## The exercise
Pick out every line of the data below that includes the word "pixels" and copy each one.

## Dataset excerpts
━━━━━━━━━━

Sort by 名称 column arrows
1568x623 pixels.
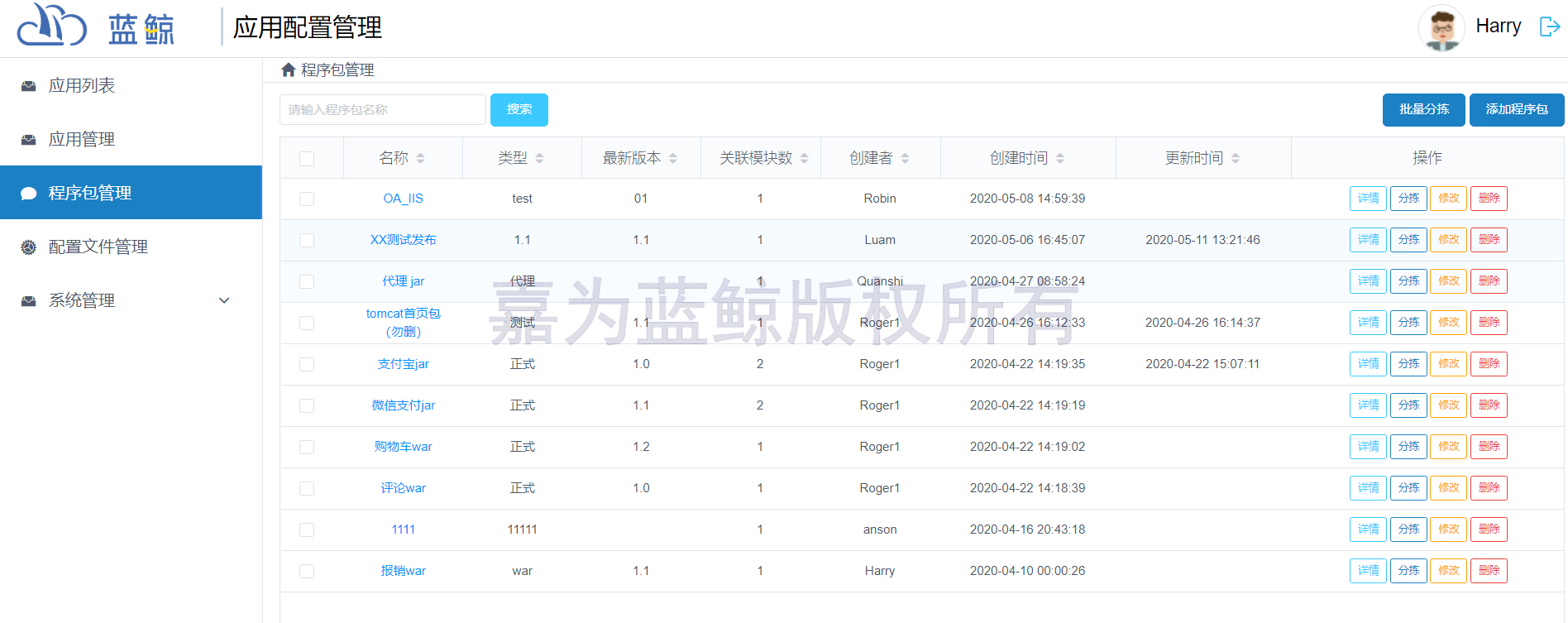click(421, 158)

━━━━━━━━━━

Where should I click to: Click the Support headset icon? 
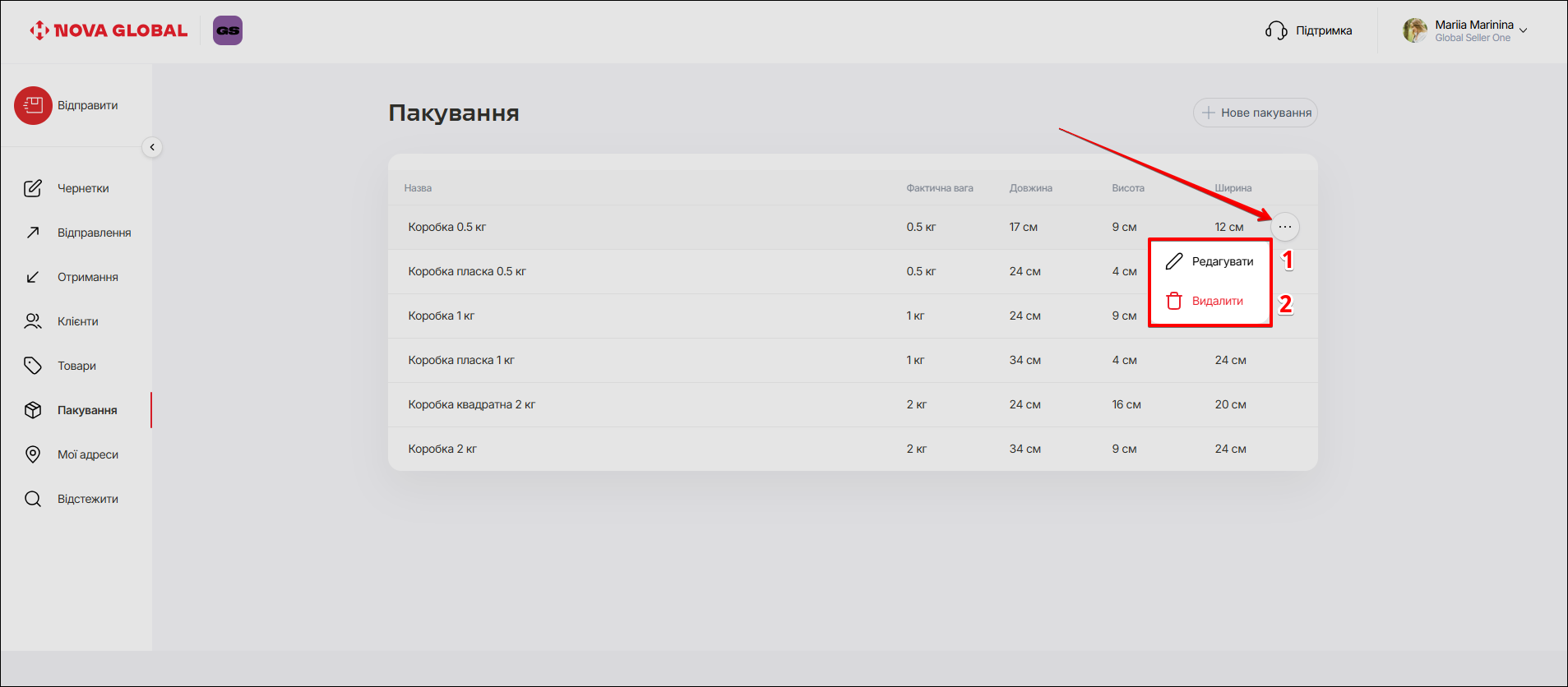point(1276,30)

━━━━━━━━━━

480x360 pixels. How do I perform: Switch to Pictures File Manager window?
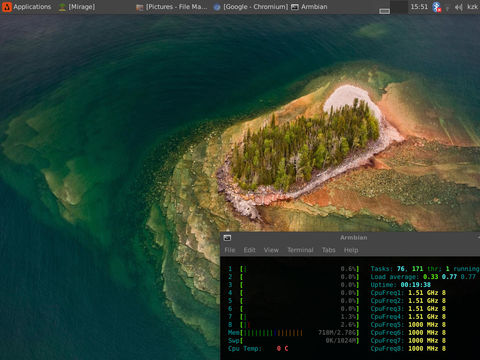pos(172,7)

━━━━━━━━━━

## Result of this exercise
1568x623 pixels.
480x360 pixels. How do I perform: Switch to Pictures File Manager window?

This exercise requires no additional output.